[Collected data entries]
[Start of Attachment]
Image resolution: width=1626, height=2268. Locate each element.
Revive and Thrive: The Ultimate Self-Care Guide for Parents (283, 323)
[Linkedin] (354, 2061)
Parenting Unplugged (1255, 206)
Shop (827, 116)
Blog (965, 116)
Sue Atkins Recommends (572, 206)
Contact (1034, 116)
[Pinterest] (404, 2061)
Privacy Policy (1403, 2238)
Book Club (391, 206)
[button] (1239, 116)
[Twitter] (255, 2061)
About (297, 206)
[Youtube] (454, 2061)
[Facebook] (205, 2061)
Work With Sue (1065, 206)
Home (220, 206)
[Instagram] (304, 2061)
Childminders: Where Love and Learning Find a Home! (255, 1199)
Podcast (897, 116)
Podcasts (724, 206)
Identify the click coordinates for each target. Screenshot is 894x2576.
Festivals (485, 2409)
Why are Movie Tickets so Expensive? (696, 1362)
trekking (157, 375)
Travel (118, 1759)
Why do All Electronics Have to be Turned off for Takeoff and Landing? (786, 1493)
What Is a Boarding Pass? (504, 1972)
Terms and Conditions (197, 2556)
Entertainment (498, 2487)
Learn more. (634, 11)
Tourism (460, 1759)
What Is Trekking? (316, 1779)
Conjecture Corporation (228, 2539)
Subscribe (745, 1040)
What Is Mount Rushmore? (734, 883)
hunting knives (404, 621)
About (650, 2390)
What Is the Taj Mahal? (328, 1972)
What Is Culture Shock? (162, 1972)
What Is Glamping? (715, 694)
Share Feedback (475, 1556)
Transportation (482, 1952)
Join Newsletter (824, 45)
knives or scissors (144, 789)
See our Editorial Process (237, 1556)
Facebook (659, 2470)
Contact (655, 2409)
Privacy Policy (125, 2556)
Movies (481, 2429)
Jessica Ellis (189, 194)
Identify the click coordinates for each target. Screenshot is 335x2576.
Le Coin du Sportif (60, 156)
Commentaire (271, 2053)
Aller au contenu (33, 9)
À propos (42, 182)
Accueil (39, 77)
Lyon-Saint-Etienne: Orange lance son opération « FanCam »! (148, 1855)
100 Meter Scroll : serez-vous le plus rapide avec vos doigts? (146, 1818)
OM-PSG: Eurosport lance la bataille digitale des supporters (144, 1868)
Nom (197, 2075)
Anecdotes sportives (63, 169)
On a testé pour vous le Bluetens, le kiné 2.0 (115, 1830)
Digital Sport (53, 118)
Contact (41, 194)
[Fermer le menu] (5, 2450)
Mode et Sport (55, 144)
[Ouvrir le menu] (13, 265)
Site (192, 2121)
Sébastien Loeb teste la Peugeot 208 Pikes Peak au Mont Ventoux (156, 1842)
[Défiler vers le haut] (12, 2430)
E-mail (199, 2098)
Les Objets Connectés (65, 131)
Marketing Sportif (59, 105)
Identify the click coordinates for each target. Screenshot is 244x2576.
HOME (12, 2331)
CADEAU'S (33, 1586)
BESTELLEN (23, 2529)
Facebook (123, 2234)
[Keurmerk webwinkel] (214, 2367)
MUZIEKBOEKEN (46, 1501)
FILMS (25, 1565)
[End of Attachment]
> **Prompt**:
Output exactly the lines from the one containing "HOME (12, 2331)" through the last line of the entries, both ends included.

> **Problem solution**:
HOME (12, 2331)
CADEAU'S (33, 1586)
BESTELLEN (23, 2529)
Facebook (123, 2234)
[Keurmerk webwinkel] (214, 2367)
MUZIEKBOEKEN (46, 1501)
FILMS (25, 1565)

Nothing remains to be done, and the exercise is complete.